### Brief
Some entries follow. Reproduce exactly the lines starting at the one with "The height and width of the screenshot is (385, 639)." and stopping after the one with "Task: Pick the".

### Supplied records
⁂
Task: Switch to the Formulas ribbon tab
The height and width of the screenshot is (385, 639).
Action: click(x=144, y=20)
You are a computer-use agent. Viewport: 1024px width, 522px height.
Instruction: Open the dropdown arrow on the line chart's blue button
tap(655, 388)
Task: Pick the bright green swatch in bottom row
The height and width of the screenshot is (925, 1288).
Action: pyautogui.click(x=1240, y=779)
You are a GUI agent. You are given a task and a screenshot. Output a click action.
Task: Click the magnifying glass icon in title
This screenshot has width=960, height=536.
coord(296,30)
⁂
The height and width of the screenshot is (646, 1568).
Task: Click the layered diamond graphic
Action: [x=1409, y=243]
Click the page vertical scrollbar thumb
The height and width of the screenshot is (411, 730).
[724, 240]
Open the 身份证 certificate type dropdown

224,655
⁂
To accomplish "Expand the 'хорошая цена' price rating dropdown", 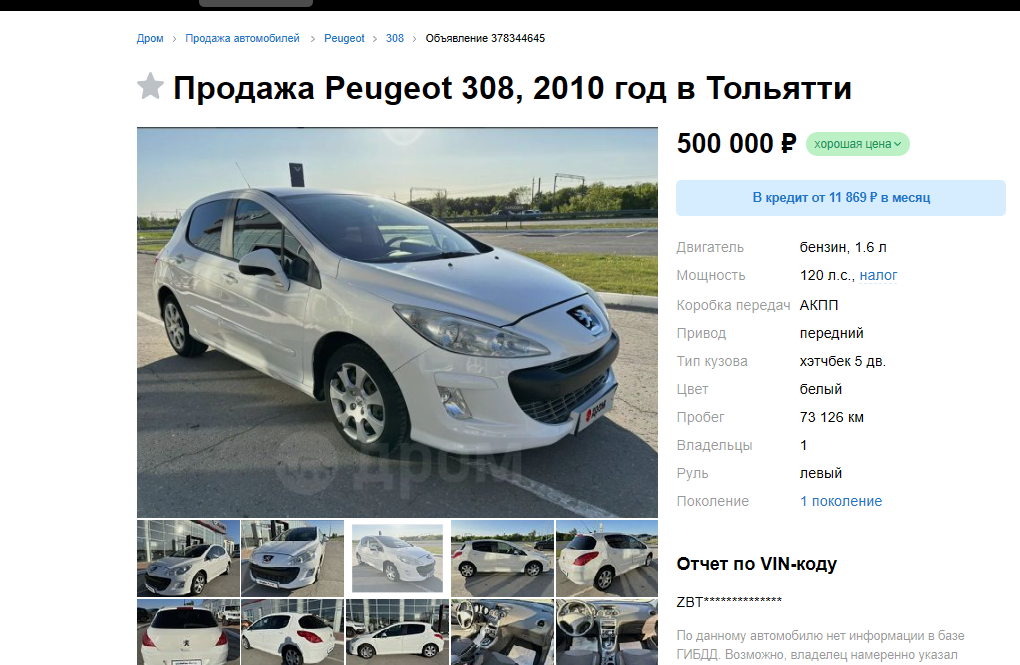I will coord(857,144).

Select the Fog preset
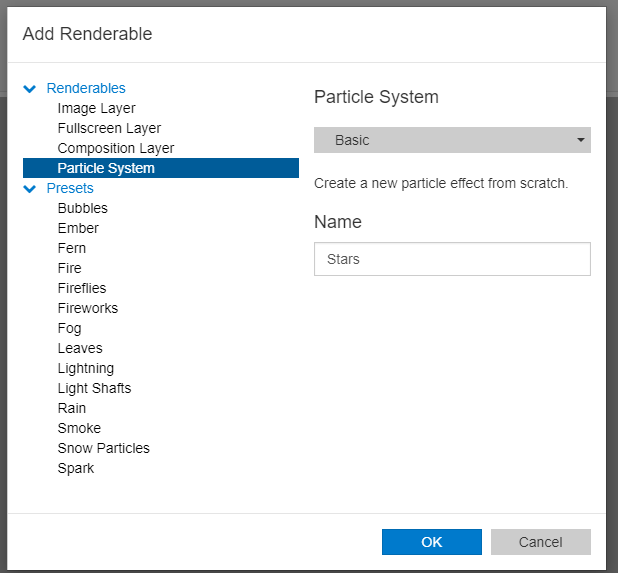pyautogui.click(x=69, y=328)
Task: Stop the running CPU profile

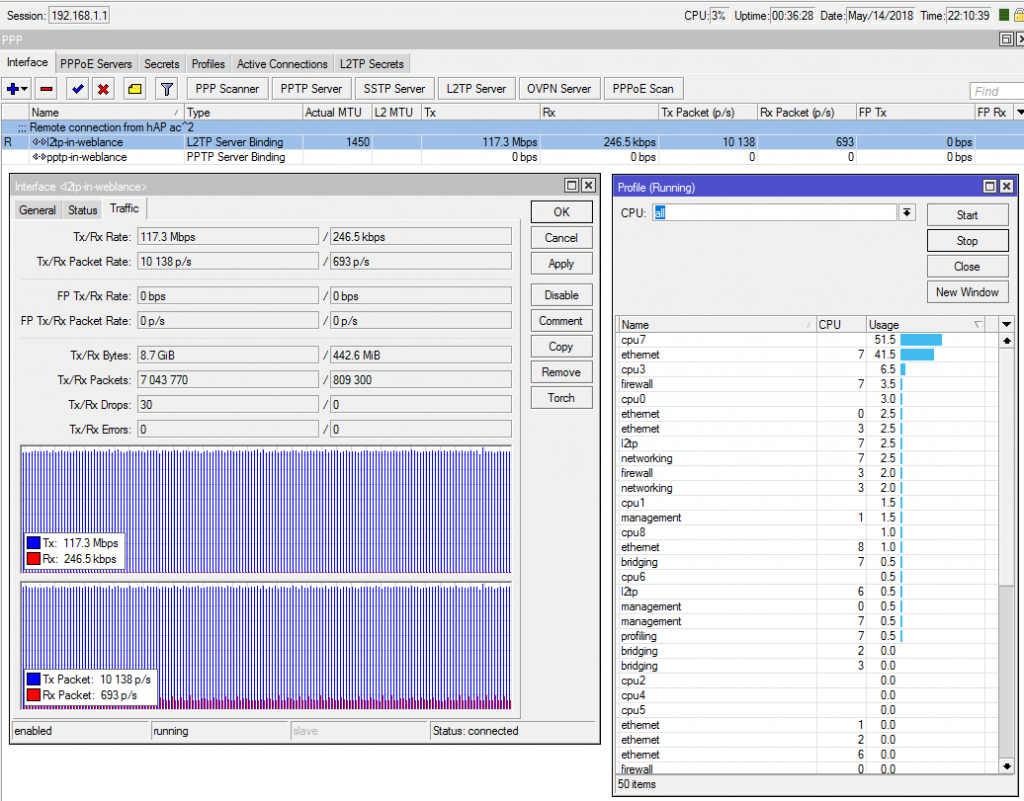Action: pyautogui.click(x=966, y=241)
⁂
### Response
The height and width of the screenshot is (385, 639).
Action: click(x=144, y=20)
You are a computer-use agent. Viewport: 1024px width, 522px height.
Instruction: Open the dropdown arrow on the line chart's blue button
tap(655, 388)
Task: Pick the bright green swatch in bottom row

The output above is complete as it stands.